== Page text ==

It is no surprise that a teenager conditioned to use “likes” as a measure of self-esteem would turn to social media to deal with post-traumatic stress, said Veronique Valliere, a psychologist who counsels sexual assault perpetrators and victims and consults with the military and law enforcement.

“That’s a pretty normal reaction to helplessness and terror,” she added. “It doesn’t mean that she doesn’t have PTSD, it means she thinks this is the way she’s going to be protected. This is the way she’s going to regain control.”

She stayed friendly with her abuser.


(Harvey Weinstein at the Cannes Film Festival in 2015. Credit Bertrand Langlois/Agence France-Presse — Getty Images )

Some of the women who say Harvey Weinstein groped or assaulted them kept in contact with him afterward, saying that good relations with such a powerful player in the entertainment industry were a must for their careers. After the allegations against Mr. Weinstein were published in The New York Times, one of his advisers at the time, Lisa Bloom, sent an email to the directors of the Weinstein Company, outlining a plan that included the release of “photos of several of the accusers in very friendly poses with Harvey after his alleged misconduct.”

Offenders work assiduously to gain trust and appear benevolent, and that relationship does not disappear overnight, even after an abusive episode. Women in particular, experts point out, are conditioned to smooth things over.

===
== Exercise inputs ==

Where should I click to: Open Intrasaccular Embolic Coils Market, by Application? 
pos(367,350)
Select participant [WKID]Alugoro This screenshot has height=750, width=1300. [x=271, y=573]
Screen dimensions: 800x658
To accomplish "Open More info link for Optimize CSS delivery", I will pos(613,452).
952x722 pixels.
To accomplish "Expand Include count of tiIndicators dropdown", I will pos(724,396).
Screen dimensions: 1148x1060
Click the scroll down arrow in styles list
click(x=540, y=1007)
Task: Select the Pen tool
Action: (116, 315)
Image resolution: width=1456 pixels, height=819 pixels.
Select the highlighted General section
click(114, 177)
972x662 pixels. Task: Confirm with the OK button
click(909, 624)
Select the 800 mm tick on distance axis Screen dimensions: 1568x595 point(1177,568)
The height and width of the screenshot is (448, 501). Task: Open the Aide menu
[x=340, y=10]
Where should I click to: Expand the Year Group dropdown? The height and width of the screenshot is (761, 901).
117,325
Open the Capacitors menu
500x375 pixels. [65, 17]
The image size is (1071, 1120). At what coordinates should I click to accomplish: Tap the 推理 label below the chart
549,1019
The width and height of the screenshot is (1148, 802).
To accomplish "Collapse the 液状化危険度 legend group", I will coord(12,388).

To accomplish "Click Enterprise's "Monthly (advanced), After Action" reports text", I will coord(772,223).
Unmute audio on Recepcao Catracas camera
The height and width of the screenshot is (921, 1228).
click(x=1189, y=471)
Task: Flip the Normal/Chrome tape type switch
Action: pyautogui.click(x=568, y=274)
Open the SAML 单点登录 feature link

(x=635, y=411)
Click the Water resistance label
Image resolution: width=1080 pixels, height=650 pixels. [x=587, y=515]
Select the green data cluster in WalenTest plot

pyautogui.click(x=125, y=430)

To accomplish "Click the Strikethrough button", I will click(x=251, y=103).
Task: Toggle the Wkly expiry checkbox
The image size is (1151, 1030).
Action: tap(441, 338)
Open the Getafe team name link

===

## Given request 1
In the records, begin at the line that has "Open the SAML 单点登录 feature link" and stop after the last line of the records. Swap "checkbox" for "tick box" and give those lines again with everything else unchanged.
## Given request 2
Write the next part of the passage on how people respond after sexual abuse, starting right after its last sentence.
The text and the records were taken from unrelated sources.

## Final result 1
Open the SAML 单点登录 feature link

(x=635, y=411)
Click the Water resistance label
Image resolution: width=1080 pixels, height=650 pixels. [x=587, y=515]
Select the green data cluster in WalenTest plot

pyautogui.click(x=125, y=430)

To accomplish "Click the Strikethrough button", I will click(x=251, y=103).
Task: Toggle the Wkly expiry tick box
The image size is (1151, 1030).
Action: tap(441, 338)
Open the Getafe team name link

## Final result 2
“Victims think that it was their fault, so in many cases they want continued contact,” said Roderick MacLeish, a Boston lawyer who has represented hundreds of victims of abuse by Catholic priests and schoolteachers. “And then later they realize that it was for the perpetrator’s sexual gratification, and that’s devastating.”

The victim may have little choice but to stay in contact if the offender is a boss, teacher, coach or relative.

Victims also distinguish between what is safe — taking a photo with Mr. Weinstein in public at an awards ceremony, for example — and what they must avoid, such as going to his hotel room alone.

She did not come forward right away.


(Leigh Corfman, who has accused Roy S. Moore, a Senate candidate in Alabama, appeared on NBC’s “Today” show. Credit NBC News TODAY, via Associated Press)

Leigh Corfman recently said that the Republican candidate for Senate in Alabama, Roy S. Moore, sexually assaulted her when she was 14, nearly four decades ago. She said she worried for years that going public would affect her children, and that her history of divorce and financial mistakes would undermine her account. After being approached by a Washington Post reporter, she agreed to tell her story, and later said, “If anything, this has cost me.”

But negative consequences are not the only thing to keep victims from coming forward. Experts point to a more fundamental issue: When the perpetrator is someone they trusted, it can take years for victims even to identify what happened to them as a violation.

Reah Bravo, one of several woman who say that the broadcast journalist Charlie Rose made unwanted sexual advances while they were working for him, told The Washington Post, “It has taken 10 years and a fierce moment of cultural reckoning for me to understand these moments for what they were.”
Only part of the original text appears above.